- Born: 1945 (age 80–81) South Australia
- Occupations: Sport and exercise medicine physician
- Awards: Northern Territory Australian of the Year 2020

= Geoffrey Thompson (doctor) =

Geoffrey Thompson FACSEP (born 1945) is an Australian sports physician who was a finalist in the 2020 Australian of the Year award, being named Northern Territory Australian of the Year.

==Royal Australian Air Force and Flying Doctor service==

He was called up to the Australian Defence Force in 1967, transferring soon to the Royal Australian Air Force (RAAF) because he had a pilot’s licence.
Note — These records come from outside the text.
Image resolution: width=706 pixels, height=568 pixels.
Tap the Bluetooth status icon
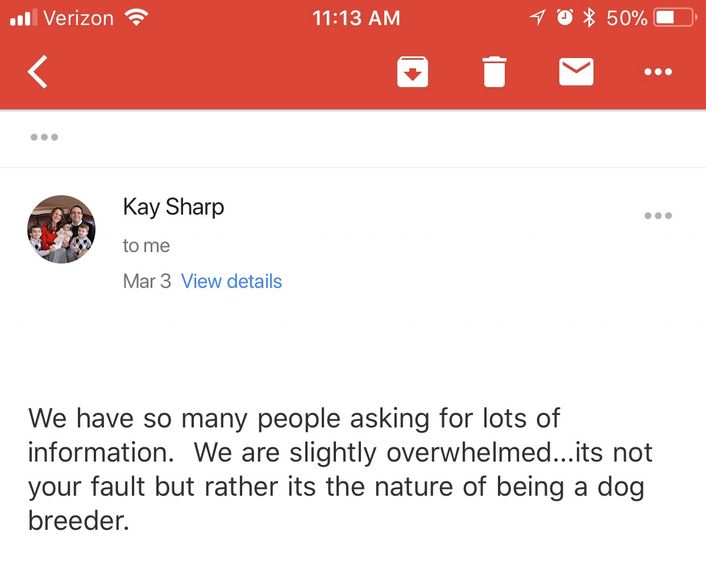click(589, 18)
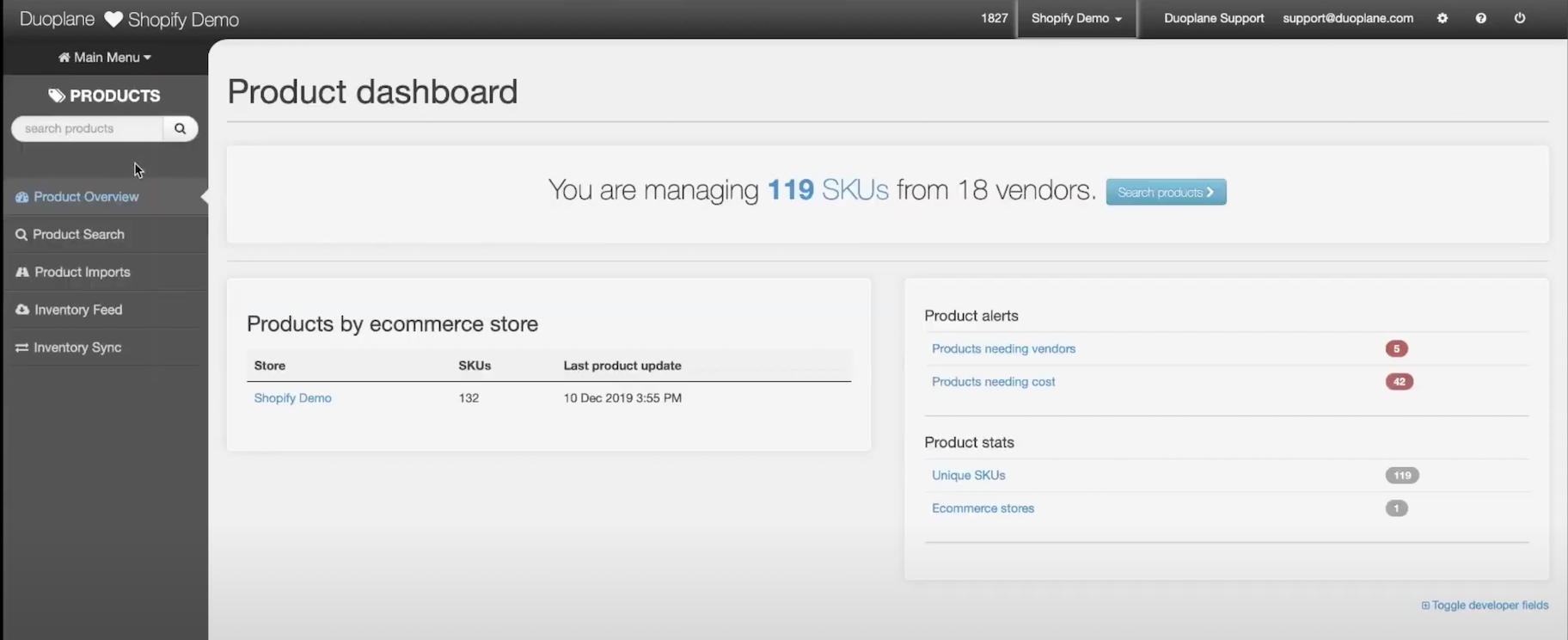Image resolution: width=1568 pixels, height=640 pixels.
Task: Click the Inventory Sync arrows icon
Action: point(22,348)
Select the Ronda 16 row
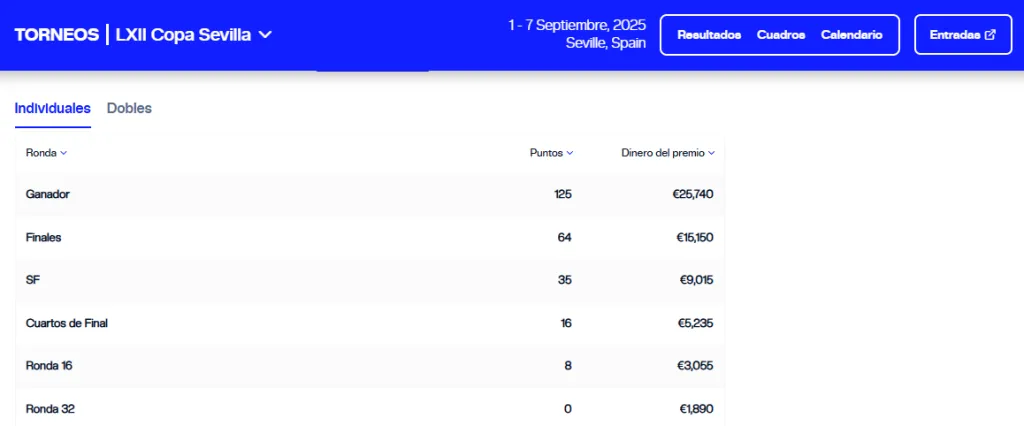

He moved with his wife to Darwin in 1971. In 1974, when Cyclone Tracy hit Darwin, he assisted with the RAAF effort to evacuate the city as both pilot and doctor.

==Career as a sports physician==
He was motivated to study to become a Sport and Exercise Medicine physician after studying under Kenneth H. Cooper at Dallas.

He was the inaugural President of the Sports Medicine Australia (Northern Territory branch) and was one of the Foundation Fellows of the Australasian College of Sport and Exercise Physicians.

He is Chief Medical Officer for the Australian Paralympic Committee.

He is a member of the Australian Sports Drug Medical Advisory Committee Review Panel.

He has a particular interest in advancing healthcare in indigenous athletes in the Northern Territory.

==Northern Territory Australian of the Year winner 2020==
Geoff Thompson was awarded the NT Australian of the Year in 2020 and was a finalist in the Australian of the Year awards.